Failure to file and furnish 1094-C and 1095-C forms
For the first time, the IRS has begun the process of distributing new penalties to employers that failed to issue 1095-C forms to their employees on time or that failed to meet the filing deadline for the 1094-C and 1095-C forms.
Although the failure to furnish 1095-C forms and file forms 1094-C and 1095-C constitute separate penalties, they do go hand in hand, as the fines for each violation are the same.
Unfortunately, if you failed to meet the deadlines for 2016 – for both furnishing forms to employees and not filing on time – you will likely be hit with the maximum fine of $520 per return not filed.

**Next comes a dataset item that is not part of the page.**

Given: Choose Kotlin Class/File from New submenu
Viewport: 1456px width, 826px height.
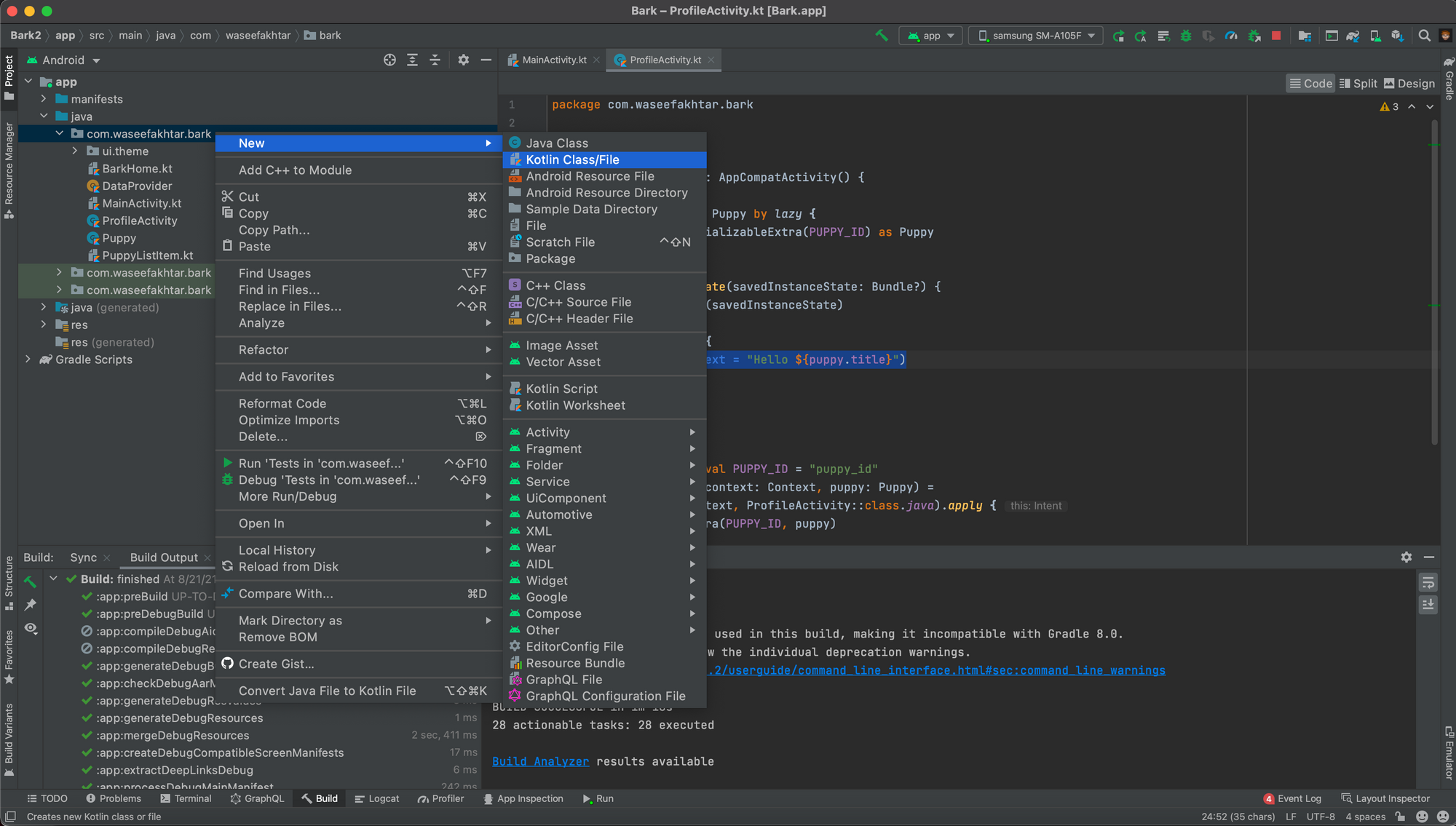Looking at the screenshot, I should coord(572,159).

The same goes for 2017, except the fine will be higher. In fact, fines are increasing each year.
While you can’t make up for 2016 or 2017, there’s still time to ensure you don’t get hit with penalties for the 2018 tax year.
What are the fines for failing to file and furnish 2018 ACA forms?

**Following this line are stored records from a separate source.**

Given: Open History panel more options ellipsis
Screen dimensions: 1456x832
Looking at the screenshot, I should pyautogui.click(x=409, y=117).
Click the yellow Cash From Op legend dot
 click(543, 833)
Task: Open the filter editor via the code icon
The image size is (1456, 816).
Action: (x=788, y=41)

To avoid fines for the 2018 reporting year, these forms must be filed with the IRS no later than April 1, 2019. If you file after the deadline, the fines will be exacted as follows:
- After April 1, but within 30 days: Subject to $50 fine per return not filed. Cannot exceed an annual maximum of $556,500.

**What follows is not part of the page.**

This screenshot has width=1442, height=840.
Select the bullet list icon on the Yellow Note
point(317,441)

- After 30 days through Aug. 1: Subject to $110 fine per return not filed. Cannot exceed an annual maximum of $1,669,500.
- After Aug. 1: Subject to $270 fine per return not filed. Cannot exceed annual maximum of $3,339,000.
- “Intentional disregard” after Aug. 1: If the IRS believes you “willfully” missed the deadline, you’re subject to $540 fine per return, and there is no annual maximum cap.
How should employers proceed moving forward?
This year, there’s a good faith effort standard, which says as long as you tried to accurately report, and you filed by the deadline, you won’t get penalized if what you reported is incorrect. The key takeaway is that you must deliver forms to employees and file them by their respective deadlines.
While these additional penalties aren’t a high priority for the IRS – they’re hard to enforce if the forms aren’t electronically filed – that doesn’t mean the agency is going to let them slide. After all, if there were no penalties, employers wouldn’t complete the filing.
The deadline for sending out 1095-C forms to your employees is March 4, 2019, and the deadline for electronically filing 1094-C and 1095-C forms is April 1, 2019. Failing to do so will result in potentially costly fines.
If you didn’t file in 2016 or 2017, you’re going to get hit with penalties. There’s nothing you can do about that now. However, it’s not too late to avoid additional fines for the 2018 tax year. All you have to do is stick to the deadlines. The choice is yours.